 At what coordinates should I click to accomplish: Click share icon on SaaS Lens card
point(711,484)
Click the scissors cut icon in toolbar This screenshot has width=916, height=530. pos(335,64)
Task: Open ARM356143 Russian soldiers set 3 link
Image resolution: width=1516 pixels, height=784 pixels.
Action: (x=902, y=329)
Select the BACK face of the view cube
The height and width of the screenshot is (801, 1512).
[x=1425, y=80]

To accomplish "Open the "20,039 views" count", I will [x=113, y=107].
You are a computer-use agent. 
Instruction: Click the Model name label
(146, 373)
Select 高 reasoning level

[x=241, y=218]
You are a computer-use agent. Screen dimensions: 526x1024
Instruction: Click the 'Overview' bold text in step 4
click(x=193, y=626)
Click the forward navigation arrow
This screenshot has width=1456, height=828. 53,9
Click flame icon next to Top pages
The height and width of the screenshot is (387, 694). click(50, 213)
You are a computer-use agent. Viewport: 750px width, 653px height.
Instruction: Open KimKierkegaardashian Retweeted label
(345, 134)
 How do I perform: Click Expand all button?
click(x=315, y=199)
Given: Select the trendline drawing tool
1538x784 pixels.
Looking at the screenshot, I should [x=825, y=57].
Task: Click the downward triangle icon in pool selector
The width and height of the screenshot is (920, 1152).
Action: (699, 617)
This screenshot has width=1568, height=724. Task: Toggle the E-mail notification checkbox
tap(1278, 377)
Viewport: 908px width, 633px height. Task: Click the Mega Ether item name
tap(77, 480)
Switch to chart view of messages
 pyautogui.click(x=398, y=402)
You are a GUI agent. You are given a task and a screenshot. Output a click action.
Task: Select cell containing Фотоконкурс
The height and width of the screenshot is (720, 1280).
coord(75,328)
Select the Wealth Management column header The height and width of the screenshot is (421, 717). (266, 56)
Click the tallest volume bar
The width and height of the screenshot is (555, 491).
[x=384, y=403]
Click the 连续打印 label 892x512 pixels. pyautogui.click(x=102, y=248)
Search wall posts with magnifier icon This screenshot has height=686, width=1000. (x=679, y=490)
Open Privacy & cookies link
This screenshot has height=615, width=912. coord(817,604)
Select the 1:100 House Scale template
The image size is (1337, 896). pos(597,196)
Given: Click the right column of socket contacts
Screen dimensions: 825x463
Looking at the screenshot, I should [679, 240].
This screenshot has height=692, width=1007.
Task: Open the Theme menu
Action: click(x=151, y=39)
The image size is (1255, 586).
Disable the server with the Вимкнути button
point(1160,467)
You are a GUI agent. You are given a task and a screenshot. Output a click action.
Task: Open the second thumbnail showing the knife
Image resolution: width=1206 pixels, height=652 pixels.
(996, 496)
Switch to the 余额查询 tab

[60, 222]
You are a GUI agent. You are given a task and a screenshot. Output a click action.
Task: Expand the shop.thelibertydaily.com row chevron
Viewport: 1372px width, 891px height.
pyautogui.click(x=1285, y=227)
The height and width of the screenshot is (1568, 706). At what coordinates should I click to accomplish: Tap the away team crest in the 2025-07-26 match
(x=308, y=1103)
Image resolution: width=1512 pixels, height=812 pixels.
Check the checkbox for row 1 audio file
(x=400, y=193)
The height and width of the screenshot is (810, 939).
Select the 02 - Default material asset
────
__Work to be completed__
Quote every line from the first one through the line containing "will [x=113, y=107].", including both.

__Written solution__
 At what coordinates should I click to accomplish: Click share icon on SaaS Lens card
point(711,484)
Click the scissors cut icon in toolbar This screenshot has width=916, height=530. pos(335,64)
Task: Open ARM356143 Russian soldiers set 3 link
Image resolution: width=1516 pixels, height=784 pixels.
Action: (x=902, y=329)
Select the BACK face of the view cube
The height and width of the screenshot is (801, 1512).
[x=1425, y=80]

To accomplish "Open the "20,039 views" count", I will [x=113, y=107].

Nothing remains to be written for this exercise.